Your Voice In Life's Uncertain Times

Will I receive alimony after my divorce?

| Jan 4, 2017 | Family Law |

Since your spouse announced his or her intention to divorce, you may be worrying about how you are going to survive financially on your own. This may be especially true if your spouse was the main breadwinner of the family.

Wisconsin is like most other states in that spousal maintenance is not necessarily a given. In many circumstances, both spouses have the resources to sustain themselves independently in a lifestyle that is close to what they experienced when they were married. Still, the court may order your spouse to pay alimony if you do not have the means to support yourself.

Figuring out spousal maintenance

The general alimony formula in most states calculates the net income of each spouse and subtracts the total amount of assets each of you receives in property division. From that amount, the court will decide if you will require alimony.

Other circumstances the court uses to determine the amount and duration of any potential support include:

  • The length of time you were married
  • Whether you have preschool age or special needs children to care for
  • Your education, training and marketable skills
  • Any time you spent working to support your spouse’s efforts to get a degree or further his or her career
  • The terms of a prenuptial agreement

You and your spouse may also wish to discuss spousal maintenance and try to reach an agreement before you go to court. Whatever arrangement the two of you make will factor into the judge’s ruling.

Isn’t alimony forever?

It is rare that courts award spousal maintenance indefinitely. In fact, support is often ordered for a period of a few months immediately after the divorce, but it may last a number of years if you have difficulty finding work to support yourself.

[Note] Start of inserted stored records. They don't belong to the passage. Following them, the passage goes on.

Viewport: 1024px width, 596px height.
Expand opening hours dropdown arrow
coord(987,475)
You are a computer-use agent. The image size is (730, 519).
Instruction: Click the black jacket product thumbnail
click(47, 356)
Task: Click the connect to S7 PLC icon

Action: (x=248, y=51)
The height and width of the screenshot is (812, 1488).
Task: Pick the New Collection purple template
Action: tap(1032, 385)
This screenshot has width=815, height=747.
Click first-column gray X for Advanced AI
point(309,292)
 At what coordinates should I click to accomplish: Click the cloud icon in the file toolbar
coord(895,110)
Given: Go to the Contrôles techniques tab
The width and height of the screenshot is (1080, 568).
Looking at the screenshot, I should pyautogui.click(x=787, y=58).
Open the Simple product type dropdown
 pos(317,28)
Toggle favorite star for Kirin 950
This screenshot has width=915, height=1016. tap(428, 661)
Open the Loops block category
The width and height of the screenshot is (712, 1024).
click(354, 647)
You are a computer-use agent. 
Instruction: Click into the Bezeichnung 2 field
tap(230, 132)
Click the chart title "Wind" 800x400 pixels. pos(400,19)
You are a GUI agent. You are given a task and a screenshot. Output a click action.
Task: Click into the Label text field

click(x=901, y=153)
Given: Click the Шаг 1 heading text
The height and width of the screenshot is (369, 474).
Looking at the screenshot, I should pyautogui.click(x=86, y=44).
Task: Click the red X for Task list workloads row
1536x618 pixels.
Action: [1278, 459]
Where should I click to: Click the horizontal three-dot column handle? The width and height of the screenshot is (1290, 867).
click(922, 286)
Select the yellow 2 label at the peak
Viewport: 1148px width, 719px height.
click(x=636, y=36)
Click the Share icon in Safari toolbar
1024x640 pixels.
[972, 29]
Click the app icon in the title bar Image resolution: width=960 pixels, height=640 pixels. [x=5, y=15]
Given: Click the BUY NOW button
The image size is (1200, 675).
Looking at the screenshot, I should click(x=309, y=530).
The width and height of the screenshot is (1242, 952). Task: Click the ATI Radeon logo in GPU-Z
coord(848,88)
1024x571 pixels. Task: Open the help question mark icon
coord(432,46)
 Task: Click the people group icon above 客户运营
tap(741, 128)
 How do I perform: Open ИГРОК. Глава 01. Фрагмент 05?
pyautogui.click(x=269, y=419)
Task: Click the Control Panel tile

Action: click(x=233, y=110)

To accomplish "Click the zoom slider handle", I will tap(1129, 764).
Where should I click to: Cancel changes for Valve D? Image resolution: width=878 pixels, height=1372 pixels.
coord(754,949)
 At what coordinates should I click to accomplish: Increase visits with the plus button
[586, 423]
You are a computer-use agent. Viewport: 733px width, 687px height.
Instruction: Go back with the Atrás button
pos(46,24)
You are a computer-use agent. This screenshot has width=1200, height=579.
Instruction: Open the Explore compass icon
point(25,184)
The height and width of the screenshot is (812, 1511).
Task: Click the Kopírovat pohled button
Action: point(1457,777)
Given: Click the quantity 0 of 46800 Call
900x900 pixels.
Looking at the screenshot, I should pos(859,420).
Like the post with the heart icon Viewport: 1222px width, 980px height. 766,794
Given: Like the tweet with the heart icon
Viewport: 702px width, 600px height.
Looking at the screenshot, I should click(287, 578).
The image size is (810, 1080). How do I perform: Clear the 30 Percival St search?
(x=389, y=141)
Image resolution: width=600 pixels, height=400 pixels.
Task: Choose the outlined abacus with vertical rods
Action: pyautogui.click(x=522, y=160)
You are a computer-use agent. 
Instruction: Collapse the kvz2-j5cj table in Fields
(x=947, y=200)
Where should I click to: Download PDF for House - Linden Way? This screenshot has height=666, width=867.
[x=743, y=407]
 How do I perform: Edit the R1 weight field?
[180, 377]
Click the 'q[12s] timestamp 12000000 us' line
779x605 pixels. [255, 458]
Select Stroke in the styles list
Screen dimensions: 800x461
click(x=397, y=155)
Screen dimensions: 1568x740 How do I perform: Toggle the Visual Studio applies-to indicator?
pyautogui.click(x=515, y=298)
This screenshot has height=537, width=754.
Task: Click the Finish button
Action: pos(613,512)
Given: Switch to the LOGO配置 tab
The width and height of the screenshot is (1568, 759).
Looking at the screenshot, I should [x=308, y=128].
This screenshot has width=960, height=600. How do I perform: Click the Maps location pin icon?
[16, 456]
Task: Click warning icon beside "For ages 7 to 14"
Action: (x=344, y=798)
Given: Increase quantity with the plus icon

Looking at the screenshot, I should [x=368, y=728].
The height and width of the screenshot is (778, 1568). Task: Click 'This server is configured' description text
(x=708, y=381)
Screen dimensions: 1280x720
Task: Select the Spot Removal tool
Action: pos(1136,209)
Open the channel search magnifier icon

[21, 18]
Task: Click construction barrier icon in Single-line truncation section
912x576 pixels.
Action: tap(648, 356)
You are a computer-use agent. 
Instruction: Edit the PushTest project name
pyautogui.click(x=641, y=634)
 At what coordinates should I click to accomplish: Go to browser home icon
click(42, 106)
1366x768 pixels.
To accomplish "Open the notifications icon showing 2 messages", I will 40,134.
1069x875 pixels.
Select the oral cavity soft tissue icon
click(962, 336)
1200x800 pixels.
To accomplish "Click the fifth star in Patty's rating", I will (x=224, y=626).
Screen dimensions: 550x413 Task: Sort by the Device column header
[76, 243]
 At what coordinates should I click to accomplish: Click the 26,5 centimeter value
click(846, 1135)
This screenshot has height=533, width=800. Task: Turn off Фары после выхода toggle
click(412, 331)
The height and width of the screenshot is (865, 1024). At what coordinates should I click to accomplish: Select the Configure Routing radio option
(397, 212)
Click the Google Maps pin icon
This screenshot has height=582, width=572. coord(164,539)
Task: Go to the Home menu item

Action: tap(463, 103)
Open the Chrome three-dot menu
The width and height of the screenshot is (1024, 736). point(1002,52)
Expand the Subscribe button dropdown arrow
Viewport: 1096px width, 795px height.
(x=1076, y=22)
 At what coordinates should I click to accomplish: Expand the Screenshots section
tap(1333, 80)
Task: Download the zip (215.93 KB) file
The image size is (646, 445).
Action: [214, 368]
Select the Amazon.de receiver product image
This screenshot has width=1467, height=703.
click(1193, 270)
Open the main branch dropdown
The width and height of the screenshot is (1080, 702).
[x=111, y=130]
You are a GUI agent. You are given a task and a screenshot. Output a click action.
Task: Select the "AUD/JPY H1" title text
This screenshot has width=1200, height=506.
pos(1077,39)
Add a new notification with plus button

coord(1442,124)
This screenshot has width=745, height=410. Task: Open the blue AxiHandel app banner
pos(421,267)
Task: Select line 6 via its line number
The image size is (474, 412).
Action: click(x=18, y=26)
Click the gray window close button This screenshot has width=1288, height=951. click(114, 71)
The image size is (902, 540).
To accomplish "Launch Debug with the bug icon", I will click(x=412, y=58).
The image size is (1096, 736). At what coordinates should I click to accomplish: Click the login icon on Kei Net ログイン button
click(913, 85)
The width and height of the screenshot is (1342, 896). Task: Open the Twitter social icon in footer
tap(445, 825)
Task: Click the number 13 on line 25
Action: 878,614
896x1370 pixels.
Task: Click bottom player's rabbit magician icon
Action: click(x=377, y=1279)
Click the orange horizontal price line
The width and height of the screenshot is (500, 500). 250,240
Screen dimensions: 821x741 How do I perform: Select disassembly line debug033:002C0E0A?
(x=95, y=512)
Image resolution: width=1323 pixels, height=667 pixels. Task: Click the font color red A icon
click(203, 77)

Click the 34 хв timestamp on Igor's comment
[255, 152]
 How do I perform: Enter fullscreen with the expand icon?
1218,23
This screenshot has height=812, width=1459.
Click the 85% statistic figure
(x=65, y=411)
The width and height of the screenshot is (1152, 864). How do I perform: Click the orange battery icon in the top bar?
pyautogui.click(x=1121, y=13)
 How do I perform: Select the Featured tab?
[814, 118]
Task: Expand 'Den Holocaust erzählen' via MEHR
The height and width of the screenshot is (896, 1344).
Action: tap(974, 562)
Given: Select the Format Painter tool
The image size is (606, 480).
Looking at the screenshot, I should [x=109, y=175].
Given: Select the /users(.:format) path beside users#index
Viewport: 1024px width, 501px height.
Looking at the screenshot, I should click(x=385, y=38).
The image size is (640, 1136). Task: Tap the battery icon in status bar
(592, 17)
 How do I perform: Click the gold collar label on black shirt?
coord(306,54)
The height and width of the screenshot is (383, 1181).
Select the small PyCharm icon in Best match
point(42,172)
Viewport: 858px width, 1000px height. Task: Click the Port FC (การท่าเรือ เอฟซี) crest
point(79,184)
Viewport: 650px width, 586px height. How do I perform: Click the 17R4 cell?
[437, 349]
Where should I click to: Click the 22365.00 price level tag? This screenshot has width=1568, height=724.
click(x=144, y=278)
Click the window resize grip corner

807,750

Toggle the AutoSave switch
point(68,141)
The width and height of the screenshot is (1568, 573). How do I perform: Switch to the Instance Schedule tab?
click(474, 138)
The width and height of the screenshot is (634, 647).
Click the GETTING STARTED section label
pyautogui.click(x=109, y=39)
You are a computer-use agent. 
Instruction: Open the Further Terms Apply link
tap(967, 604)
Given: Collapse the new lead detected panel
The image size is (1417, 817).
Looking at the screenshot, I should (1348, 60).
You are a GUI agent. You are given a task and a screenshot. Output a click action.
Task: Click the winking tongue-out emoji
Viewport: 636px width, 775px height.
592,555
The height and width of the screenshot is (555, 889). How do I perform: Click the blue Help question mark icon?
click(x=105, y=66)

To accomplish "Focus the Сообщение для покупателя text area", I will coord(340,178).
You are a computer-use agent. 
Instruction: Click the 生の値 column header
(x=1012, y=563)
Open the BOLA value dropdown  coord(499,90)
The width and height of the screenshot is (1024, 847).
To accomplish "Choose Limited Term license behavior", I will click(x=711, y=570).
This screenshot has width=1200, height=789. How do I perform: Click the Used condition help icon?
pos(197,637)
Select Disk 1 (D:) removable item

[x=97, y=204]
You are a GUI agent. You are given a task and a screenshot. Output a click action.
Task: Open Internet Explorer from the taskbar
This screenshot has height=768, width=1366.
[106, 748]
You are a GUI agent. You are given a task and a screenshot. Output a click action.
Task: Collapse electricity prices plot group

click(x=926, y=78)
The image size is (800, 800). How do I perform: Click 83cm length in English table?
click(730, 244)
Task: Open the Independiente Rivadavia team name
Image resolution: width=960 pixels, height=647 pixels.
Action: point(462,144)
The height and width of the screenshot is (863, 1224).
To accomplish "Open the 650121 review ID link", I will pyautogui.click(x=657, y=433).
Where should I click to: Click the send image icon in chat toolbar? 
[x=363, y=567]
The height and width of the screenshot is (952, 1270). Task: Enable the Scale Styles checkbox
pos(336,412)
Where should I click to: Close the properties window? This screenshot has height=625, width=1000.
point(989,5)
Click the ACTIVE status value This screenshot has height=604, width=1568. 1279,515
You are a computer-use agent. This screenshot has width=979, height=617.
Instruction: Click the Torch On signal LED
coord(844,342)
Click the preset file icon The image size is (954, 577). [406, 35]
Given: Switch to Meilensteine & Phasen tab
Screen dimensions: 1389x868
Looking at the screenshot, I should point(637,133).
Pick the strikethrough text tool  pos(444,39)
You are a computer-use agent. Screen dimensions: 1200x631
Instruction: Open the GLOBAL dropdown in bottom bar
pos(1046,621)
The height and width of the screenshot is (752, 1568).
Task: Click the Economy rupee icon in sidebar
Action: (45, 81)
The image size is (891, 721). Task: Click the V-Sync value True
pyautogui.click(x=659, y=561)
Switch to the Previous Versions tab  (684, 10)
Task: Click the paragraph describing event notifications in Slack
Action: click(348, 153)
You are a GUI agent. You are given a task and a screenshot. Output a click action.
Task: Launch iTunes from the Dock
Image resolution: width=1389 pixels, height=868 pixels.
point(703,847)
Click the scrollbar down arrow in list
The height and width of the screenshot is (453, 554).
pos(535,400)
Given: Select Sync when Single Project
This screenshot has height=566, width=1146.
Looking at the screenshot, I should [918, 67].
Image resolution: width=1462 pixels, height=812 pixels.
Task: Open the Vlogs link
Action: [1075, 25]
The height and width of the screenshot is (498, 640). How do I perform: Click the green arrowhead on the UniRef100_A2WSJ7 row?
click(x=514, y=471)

It is important to know that the court does not look kindly on former spouses who intentionally remain unemployed or underemployed just to receive maintenance. Therefore, it is wise to use as many resources as possible to arrive quickly at a state where you are self-sustained.

Your primary resource

One of the most valuable resources you can rely on is your attorney. Having legal counsel will ensure that you receive your fair share of marital property, which will affect any alimony decisions.

If your spouse disputes your claim for alimony, it will be essential for you to have an advocate who will defend your rights and interests. Your lawyer will help you understand every aspect of the legal proceedings and fight to make sure you are well-provided for as you move forward after your divorce.